Bio-fuels are different from fossil fuels in the following ways: 1. Fossil fuels take millions of years to make whereas bio-fuels can be made extremely fast, in a matter of days. 2. Fossil fuels generate huge amounts of pollution. Bio-fuels are comparatively safer. 3. Bio-fuels are renewable sources of energy unlike fossil fuels.
Bio-fuels have been categorized into four types: first generation, second generation, third generation, and fourth generation.
The first generation bio-fuels are derived from vegetable fats, starch, and sugar, which are in turn derived from food-crops. The first generation fuels are also derived from animal fats. Biogas, bio-diesel, and vegetable oil are some examples of this type of bio-fuels.
The 2nd generation of biofuels are derived from waste biomass. This would include oil, alcohols and diesels made from things such as felled trees.
The third generation comprises of bio-fuels derived from algae. Algae are farmed on large scales for creating these bio-fuels. The algae fuels are extremely environment-friendly as they can easily decompose into the soil without harming it.
The 4th generation of biofuels are those made from excretions of microorganisms.

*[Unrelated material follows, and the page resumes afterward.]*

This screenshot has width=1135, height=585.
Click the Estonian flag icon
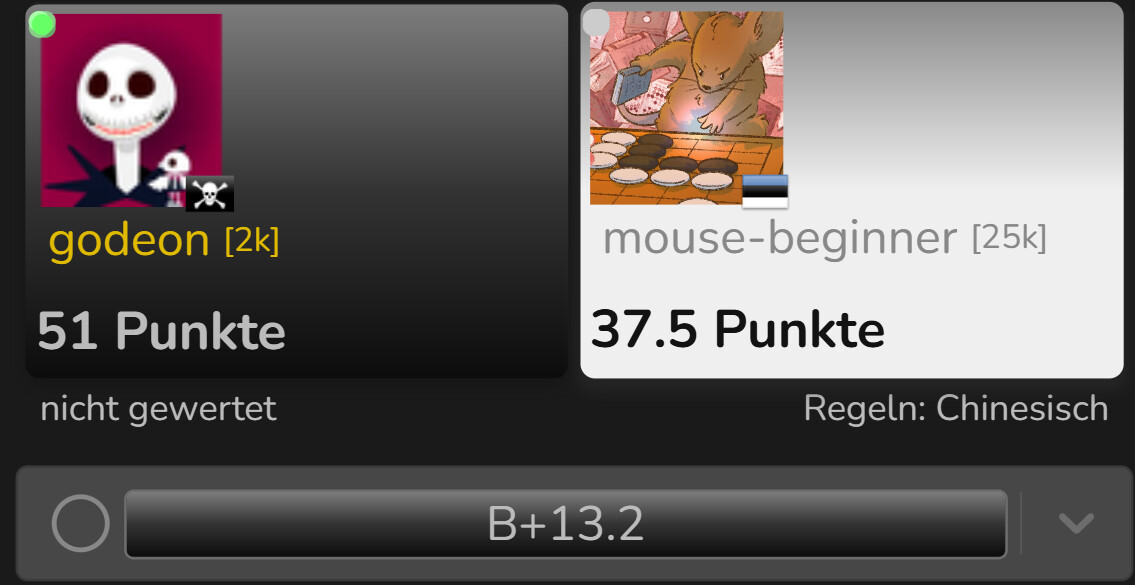(765, 191)
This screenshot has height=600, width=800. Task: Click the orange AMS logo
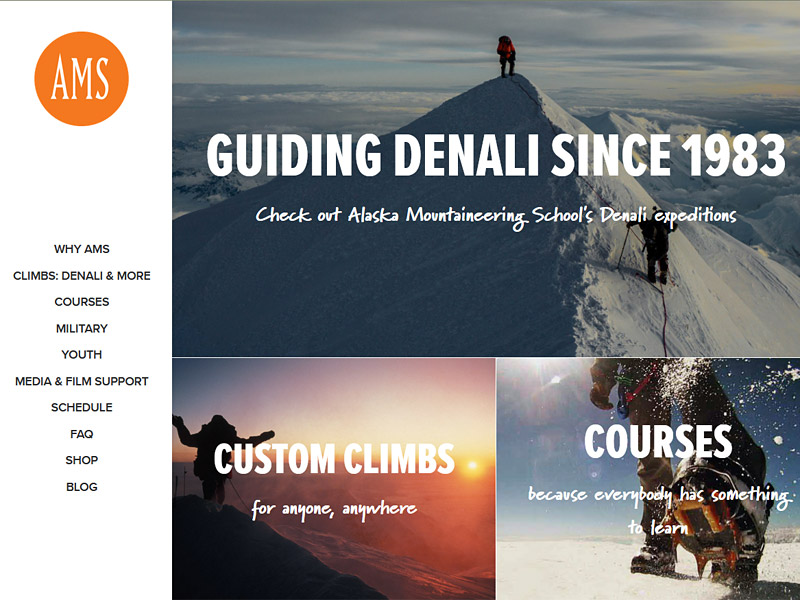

The microorganisms are farmed in large scale reactors and excrete chemicals that can be used as fuel.
Advantages of biofuels include: 1. They reduce the burden on fossil fuels which will one day run out. 2. They are eco-friendly, unlike many bio fuels, and will help reduce carbon dioxide emissions. 3. They can be very cost effective when used correctly.
Disadvantages of bio-fuels include: 1. Economists have long debated on the usefulness of first generation bio-fuels when compared to the food that could be grown instead. Generating fuel from food crops makes food crops unworthy of human consumption. Some people believe that being a higher priority than fuel, food should not be farmed for making fuels but for human consumption. 2. Making bio-fuels require acres of farming land, thus encroaching upon the natural habitat of plants and animals.